#### [Set exercise]
Rewrite the data below, replacing every "column header" with "column heading" and leaving everything else unchanged.

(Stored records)
————————

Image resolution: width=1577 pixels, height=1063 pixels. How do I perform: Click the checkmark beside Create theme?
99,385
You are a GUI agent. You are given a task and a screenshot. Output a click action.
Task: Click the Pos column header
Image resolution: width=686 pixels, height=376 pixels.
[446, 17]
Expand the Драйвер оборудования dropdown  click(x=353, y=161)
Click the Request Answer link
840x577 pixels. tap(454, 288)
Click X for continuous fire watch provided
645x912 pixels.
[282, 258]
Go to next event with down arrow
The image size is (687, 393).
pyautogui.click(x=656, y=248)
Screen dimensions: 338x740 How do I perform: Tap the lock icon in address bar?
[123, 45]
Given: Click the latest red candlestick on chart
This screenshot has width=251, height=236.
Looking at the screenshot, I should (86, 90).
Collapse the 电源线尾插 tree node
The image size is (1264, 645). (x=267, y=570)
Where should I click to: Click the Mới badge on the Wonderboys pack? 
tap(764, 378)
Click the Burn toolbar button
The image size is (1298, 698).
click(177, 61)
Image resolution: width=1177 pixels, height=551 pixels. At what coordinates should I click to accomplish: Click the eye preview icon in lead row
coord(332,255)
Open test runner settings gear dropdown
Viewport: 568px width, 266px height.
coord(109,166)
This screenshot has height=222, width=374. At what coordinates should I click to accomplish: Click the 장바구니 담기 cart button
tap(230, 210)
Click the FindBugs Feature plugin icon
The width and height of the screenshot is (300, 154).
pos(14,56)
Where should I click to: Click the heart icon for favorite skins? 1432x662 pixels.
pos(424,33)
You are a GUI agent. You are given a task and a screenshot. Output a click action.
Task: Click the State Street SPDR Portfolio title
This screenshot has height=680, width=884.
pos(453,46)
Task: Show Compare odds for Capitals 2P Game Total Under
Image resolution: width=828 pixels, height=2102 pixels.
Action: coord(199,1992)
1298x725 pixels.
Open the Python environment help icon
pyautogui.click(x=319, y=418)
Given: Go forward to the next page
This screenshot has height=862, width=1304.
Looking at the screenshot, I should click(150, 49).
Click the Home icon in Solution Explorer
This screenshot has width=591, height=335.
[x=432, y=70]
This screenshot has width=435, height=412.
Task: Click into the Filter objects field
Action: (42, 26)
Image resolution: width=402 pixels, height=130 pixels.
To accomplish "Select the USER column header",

————————

#### [Problem solution]
Image resolution: width=1577 pixels, height=1063 pixels. How do I perform: Click the checkmark beside Create theme?
99,385
You are a GUI agent. You are given a task and a screenshot. Output a click action.
Task: Click the Pos column heading
Image resolution: width=686 pixels, height=376 pixels.
[446, 17]
Expand the Драйвер оборудования dropdown  click(x=353, y=161)
Click the Request Answer link
840x577 pixels. tap(454, 288)
Click X for continuous fire watch provided
645x912 pixels.
[282, 258]
Go to next event with down arrow
The image size is (687, 393).
pyautogui.click(x=656, y=248)
Screen dimensions: 338x740 How do I perform: Tap the lock icon in address bar?
[123, 45]
Given: Click the latest red candlestick on chart
This screenshot has width=251, height=236.
Looking at the screenshot, I should (86, 90).
Collapse the 电源线尾插 tree node
The image size is (1264, 645). (x=267, y=570)
Where should I click to: Click the Mới badge on the Wonderboys pack? 
tap(764, 378)
Click the Burn toolbar button
The image size is (1298, 698).
click(177, 61)
Image resolution: width=1177 pixels, height=551 pixels. At what coordinates should I click to accomplish: Click the eye preview icon in lead row
coord(332,255)
Open test runner settings gear dropdown
Viewport: 568px width, 266px height.
coord(109,166)
This screenshot has height=222, width=374. At what coordinates should I click to accomplish: Click the 장바구니 담기 cart button
tap(230, 210)
Click the FindBugs Feature plugin icon
The width and height of the screenshot is (300, 154).
pos(14,56)
Where should I click to: Click the heart icon for favorite skins? 1432x662 pixels.
pos(424,33)
You are a GUI agent. You are given a task and a screenshot. Output a click action.
Task: Click the State Street SPDR Portfolio title
This screenshot has height=680, width=884.
pos(453,46)
Task: Show Compare odds for Capitals 2P Game Total Under
Image resolution: width=828 pixels, height=2102 pixels.
Action: coord(199,1992)
1298x725 pixels.
Open the Python environment help icon
pyautogui.click(x=319, y=418)
Given: Go forward to the next page
This screenshot has height=862, width=1304.
Looking at the screenshot, I should click(150, 49).
Click the Home icon in Solution Explorer
This screenshot has width=591, height=335.
[x=432, y=70]
This screenshot has width=435, height=412.
Task: Click into the Filter objects field
Action: (42, 26)
Image resolution: width=402 pixels, height=130 pixels.
To accomplish "Select the USER column heading",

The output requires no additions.